Wow.

Probably one of the best reasoned arguments I’ve heard in a long time…would that I could argue stuff half as well. And it’s not even about politics (unless you count XML validation as political…oh, never mind).

[via Critical Section]

9 Comments

  • Doug, I don't disagree at all. But I think that Pilgrim makes a very compelling case for why it's better to accept bad markup than not to. And your argument only bolsters his case.



    Whether the source of bad markup was IE's lack of validaton, or some other cause, the fact that Netscape could not fail gracefully when confronted with improper markup caused lots of problems, for lots of people. If instead Netscape had been designed to warn of improper markup, but display as best it could anyway (rather than just showing nothing which, IIRC, was typically what happened with the missing <table> issue), it wouldn't have been an issue.



    I don't remember at the moment who said it, but I think the applicable quote goes something like this:



    Be liberal in what you accept, and conservative in what you send.



    So, yes, we should all do our best to output (transmit, render, etc.) well-formed XML/XHTML/RSS/etc. But when we write apps to consume others' markup, we should be prepared to cope with improper markup gracefully.

  • If we look at web standards as laws, then we can look at the situation like this: If I'm speeding to visit my client, the Mayor, and am stopped by a police officer, of course the Mayor wants me to get there fast and on time, as do I, but it is the Police officer's job to prevent infractions.



    If we only look at web standards as guidelines, then it is a different story. And there is nothing really wrong with IE...

  • "If we look at web standards as laws..."



    Well, that would be silly, IMO. Standards aren't laws...they're *standards*, i.e. - agreements among specific individuals or groups to follow a certain set of guidelines. They're not enforceable by any third party, so there's really no effective way to "prevent infractions". And if you can't deal gracefully with infractions, then *you're* the one who ends up looking bad, not the one responsible.



    See? I *told* you Pilgrim's arguments were better than mine. ;-)

  • Look at my example again. The Mayor is the user. I am the RSS feed. The officer is the aggregator. The officer has the choice to enforce the law (which is nothing more than a standard agreed upon by a group of people that sort of represent him but did not actually include him and that he has agreed to more or less obey).

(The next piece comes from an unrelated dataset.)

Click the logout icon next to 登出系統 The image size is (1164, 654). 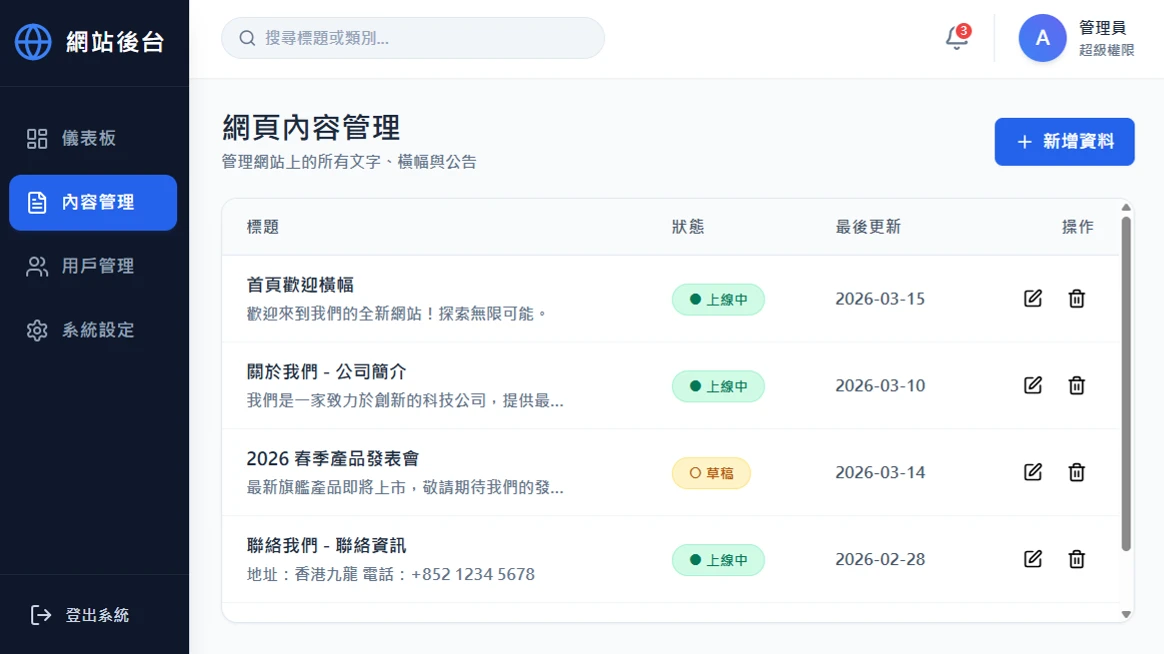coord(38,615)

    Those who write aggragators are the 3rd parties in this situation and are the only ones responsible for enforcing the rules whether they be standards or laws. Would a police officer issue a warning to the Mayor telling him that I was speeding but he was going to let me go and hope the Mayor would talk to me about it? No. Why would the user want to see a message saying the RSS feed was broken and then have the feed appear to work in the aggregator? How would this deter the person writing bad feeds? Would the user have to contact the site and request they fix the problem?

  • Shannon,



    "Dealing gracefully" with malformed feeds (or other content, for that matter) doesn't necessarily mean displaying an error message to the user, though that's one possibility. I'm not arguing for any particular implementation here, just that one's application should not break if it doesn't get perfectly well-formed input. Sorry if I didn't make that clearer.

  • Then what would the deterant be? Why would anyone bother writing correct, legal code at all? If police didnt' write tickets, why would anyone go the speed limit?



    I would say that IE's handling of bad HTML (as by in someone's reply earlier) did nothing but harm to the web development community as a whole.

  • "I would say that IE's handling of bad HTML (as by in someone's reply earlier) did nothing but harm to the web development community as a whole."



    But you're assuming that Microsoft is the police officer in your scenario. I disagree. Microsoft's responsibility is to give *their* customers the best experience possible. Whether you agree with the choice or not, being forgiving of problems is a plausible way of doing that. As you point out, the person *using* IE is not necessarily the same person *writing* the content. So why should Microsoft punish their users by failing to display content when the creator of the content didn't dot their "I"s and cross their "T"s?

  • and, in my original example, why is the police officer punishing the Mayor by making me late?



    Wouldn't it be better for the police officer to let me go? After all, it is easier for me to speed than to stop and get a ticket. It is better for the Mayor if I am not late and I get there on time. The Mayor doesn't want to have to wait just because I couldnt't be bothered to drive the speed limit.



    Without enforcing the laws, there is nothing to make people obey them. Laws or standards.



    Wouldn't it be better if the clerk ALWAYS said your Visa card went through? That is what the customer wants, after all. The customer doesn't want their card to be rejected.



    The customer is not always right.

  • Shannon,



    Let's just leave it at this...I understand where you're coming from, and I have some sympathy for that position. But I think that there are compelling arguments for the other side of the argument as well, of which Pilgrim's was one of the best I've heard.